Especialistas em relações trabalhistas alertam que erros nesse processo estão entre as principais causas de passivos trabalhistas relacionados a jornadas e horas extras.

Comércio exige atenção às regras coletivas

No setor varejista, o tema exige cuidado adicional após as recentes discussões envolvendo a regulamentação do trabalho em feriados no comércio.

Empresas precisam verificar se há autorização em convenção coletiva da categoria para funcionamento no feriado estadual e quais contrapartidas foram estabelecidas, como pagamento adicional, vale-refeição, transporte ou folga compensatória.

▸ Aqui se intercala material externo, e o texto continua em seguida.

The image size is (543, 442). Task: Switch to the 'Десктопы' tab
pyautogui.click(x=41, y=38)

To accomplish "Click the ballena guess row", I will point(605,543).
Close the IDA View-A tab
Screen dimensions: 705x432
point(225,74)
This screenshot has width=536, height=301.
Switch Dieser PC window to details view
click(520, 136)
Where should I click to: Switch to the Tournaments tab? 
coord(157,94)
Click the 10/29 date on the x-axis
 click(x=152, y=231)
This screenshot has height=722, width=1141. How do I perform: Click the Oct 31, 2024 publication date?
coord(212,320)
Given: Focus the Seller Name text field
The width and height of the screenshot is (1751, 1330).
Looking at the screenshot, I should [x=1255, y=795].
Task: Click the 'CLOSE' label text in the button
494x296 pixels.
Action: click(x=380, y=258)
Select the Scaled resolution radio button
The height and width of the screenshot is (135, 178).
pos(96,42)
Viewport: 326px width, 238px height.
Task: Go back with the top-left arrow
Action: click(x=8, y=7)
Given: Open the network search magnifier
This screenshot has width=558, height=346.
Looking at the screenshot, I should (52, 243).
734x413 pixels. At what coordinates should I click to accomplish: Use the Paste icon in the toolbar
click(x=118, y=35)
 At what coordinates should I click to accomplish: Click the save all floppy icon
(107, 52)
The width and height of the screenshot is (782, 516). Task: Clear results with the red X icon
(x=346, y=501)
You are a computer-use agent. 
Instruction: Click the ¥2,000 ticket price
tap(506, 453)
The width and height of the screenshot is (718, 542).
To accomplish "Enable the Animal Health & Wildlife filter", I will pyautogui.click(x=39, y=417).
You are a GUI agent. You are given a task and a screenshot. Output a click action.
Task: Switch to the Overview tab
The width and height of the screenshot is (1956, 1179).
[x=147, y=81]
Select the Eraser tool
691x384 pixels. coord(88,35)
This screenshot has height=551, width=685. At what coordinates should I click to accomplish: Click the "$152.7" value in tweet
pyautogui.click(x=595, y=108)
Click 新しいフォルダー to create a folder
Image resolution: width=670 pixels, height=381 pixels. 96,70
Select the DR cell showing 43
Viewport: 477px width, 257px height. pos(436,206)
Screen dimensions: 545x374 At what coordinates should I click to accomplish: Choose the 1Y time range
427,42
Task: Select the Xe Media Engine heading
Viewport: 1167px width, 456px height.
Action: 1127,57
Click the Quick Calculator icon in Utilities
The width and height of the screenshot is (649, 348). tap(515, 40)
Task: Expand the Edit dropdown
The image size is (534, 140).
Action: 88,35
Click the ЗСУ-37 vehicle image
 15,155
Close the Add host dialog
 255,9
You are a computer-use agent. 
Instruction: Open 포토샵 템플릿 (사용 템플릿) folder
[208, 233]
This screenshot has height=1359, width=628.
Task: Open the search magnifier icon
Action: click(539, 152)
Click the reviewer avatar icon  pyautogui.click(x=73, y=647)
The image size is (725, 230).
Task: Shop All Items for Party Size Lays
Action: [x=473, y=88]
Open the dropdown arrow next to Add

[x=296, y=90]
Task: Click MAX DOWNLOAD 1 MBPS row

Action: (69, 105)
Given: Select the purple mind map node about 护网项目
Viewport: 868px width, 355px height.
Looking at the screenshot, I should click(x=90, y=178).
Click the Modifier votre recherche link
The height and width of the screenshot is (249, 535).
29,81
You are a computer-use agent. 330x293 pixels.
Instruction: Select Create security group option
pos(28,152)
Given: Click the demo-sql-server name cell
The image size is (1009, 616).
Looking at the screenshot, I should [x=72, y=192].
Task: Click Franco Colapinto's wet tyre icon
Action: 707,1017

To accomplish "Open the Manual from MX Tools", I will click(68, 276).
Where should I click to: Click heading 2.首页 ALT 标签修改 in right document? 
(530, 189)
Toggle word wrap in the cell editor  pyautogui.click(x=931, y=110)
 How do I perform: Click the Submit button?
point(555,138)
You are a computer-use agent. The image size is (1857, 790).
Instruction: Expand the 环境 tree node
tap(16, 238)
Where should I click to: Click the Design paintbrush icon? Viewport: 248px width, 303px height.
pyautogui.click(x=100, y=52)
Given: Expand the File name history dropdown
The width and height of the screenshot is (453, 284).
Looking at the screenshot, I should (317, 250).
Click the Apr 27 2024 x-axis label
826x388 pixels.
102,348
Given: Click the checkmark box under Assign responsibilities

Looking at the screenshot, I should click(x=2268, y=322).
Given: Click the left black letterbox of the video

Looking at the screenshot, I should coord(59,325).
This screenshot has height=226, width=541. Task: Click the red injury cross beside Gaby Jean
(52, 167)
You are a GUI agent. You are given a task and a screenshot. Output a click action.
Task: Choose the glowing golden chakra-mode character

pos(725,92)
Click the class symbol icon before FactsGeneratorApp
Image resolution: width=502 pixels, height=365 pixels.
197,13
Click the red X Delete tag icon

Esse cuidado é especialmente importante para lojas físicas, shoppings centers e redes varejistas com operação contínua.

Impactos para RH e Departamento Pessoal

Para as áreas de RH e DP, o feriado de 9 de julho exige planejamento prévio das escalas, conferência de convenções coletivas e parametrização correta da folha de pagamento.

Falhas no lançamento de horas, ausência de compensação formal ou pagamento incorreto podem gerar autuações, ações trabalhistas e passivos financeiros relevantes.

A recomendação para empresas é revisar com antecedência:

  1. escalas de trabalho;
  2. acordos de compensação;
  3. banco de horas;
  4. regras sindicais da categoria.

Com o feriado se aproximando, especialistas reforçam que organização e compliance trabalhista são fundamentais para evitar riscos e garantir segurança jurídica tanto para empregadores quanto para trabalhadores.